CHRIS: One of the great things about doing the Lost & Found is that for far too long I was one of those music people who had no understanding of what came before for bands and musicians. For instance, I knew that Dionne Warwick had done music in the past but I only knew about her as the cheesy pitchwoman for the Psychic Network telephone thing. It turns out she is an incredible singer with a range of ability that would make most performers weep. “Loneliness Remembers What Happiness Forgets” is a masterpiece and I wouldn’t have ever found it if it weren’t for my L&F show. To wit: I hated, hated, hated Bob Seger. “Like a Rock,” “Against the Wind,” or “Night Moves” would make me pull my hair out when they got played on the stations I listened to before WMBR. The new reissue of Bob Seger & the Last Heard music recorded for Cameo in 1966-67 is just awesome and showed me what I didn’t know. Boozy, bluesy rock with a huge attitude. It’s my favorite release in the new rack right now.

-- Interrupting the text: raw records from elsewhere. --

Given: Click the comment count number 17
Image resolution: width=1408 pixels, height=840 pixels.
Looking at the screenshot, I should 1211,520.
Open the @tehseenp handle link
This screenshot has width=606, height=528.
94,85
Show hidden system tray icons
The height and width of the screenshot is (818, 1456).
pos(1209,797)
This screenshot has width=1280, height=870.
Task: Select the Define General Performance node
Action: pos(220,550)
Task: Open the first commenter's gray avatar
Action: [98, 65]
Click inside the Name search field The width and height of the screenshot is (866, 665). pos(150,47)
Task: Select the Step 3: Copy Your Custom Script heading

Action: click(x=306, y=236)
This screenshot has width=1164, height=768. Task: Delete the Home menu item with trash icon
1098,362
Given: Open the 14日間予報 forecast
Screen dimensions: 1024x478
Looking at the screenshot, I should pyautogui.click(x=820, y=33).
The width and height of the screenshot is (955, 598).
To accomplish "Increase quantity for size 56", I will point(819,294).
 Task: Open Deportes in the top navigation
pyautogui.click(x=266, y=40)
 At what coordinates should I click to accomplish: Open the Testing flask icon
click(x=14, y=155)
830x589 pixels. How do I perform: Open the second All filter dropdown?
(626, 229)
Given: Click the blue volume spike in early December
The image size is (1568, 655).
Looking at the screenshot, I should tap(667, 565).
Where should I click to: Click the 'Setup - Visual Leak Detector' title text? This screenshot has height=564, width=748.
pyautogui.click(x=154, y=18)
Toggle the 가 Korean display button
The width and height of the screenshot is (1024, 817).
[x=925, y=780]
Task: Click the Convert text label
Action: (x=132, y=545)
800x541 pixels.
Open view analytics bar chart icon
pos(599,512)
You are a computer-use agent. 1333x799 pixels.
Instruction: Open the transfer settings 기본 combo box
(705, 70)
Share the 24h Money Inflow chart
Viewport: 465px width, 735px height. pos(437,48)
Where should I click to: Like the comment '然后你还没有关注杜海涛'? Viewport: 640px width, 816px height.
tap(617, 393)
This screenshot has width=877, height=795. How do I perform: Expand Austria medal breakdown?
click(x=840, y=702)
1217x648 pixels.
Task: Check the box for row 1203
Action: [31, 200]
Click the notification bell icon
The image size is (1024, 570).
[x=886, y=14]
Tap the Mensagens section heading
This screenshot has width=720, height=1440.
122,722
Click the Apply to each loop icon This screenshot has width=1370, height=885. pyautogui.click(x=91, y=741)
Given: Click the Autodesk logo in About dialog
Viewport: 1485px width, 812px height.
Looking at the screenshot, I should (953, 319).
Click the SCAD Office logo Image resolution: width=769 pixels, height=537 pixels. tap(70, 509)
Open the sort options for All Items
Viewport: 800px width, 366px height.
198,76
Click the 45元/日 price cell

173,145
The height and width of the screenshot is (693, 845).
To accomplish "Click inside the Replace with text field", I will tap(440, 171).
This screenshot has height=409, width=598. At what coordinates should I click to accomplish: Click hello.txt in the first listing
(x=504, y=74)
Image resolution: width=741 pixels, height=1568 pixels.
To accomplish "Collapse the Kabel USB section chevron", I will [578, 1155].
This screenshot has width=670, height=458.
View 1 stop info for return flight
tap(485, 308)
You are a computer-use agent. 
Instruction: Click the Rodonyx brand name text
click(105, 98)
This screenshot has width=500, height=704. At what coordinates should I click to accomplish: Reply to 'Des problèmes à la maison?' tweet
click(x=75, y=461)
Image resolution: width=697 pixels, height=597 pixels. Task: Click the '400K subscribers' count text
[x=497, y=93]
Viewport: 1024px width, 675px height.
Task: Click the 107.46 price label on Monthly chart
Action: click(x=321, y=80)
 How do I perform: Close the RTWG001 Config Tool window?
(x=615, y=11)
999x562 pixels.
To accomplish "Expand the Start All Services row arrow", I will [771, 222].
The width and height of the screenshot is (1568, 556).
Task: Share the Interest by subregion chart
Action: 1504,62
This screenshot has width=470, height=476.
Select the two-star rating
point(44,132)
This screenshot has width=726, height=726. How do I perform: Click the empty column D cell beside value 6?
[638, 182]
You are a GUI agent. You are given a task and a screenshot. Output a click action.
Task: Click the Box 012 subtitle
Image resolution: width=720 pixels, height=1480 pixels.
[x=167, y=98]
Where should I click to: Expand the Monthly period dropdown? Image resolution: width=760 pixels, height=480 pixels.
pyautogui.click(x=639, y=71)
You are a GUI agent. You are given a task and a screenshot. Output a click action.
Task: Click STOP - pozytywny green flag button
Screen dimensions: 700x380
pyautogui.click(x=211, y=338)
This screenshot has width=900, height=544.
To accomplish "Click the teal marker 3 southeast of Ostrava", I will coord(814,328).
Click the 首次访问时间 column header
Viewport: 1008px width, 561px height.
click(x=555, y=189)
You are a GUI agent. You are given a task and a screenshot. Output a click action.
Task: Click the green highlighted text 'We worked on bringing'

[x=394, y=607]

PATRICK: My main duty as Co-MD involves opening digital mail – making digital releases available for other DJs to consider (and generally reject). So, this “forces” me to encounter music I might not otherwise go near. As such, I’m partial to the spectral pedal steel voicings of Heather Leigh on her Throne release (Editions Mego), the minimalist, interrogatory cabaret soundscales of Paula Rae Gibson and Kit Downes (imagine Annette Peacock, Hugo Largo, et cetera). If you instead used more conventional strings (and harp!) on that, then you’d get the dreamy Meg/Baird Mary Lattimore collaboration on Three-lobed. I’m late to the Obnox party, but Lamont Thomas (who has been scraping the midwestern blues-battered rock underground in Bassholes and This Moment in Black History), is creating wily future shock jamz, like a collision of Chocolate Genius and Sleaford Mods The digital reissue of Beta Band has reacquainted me with the charming stoner psychedelia of this Britpop antidote. Finally, Snail Mail’s Pristine is wise beyond her years.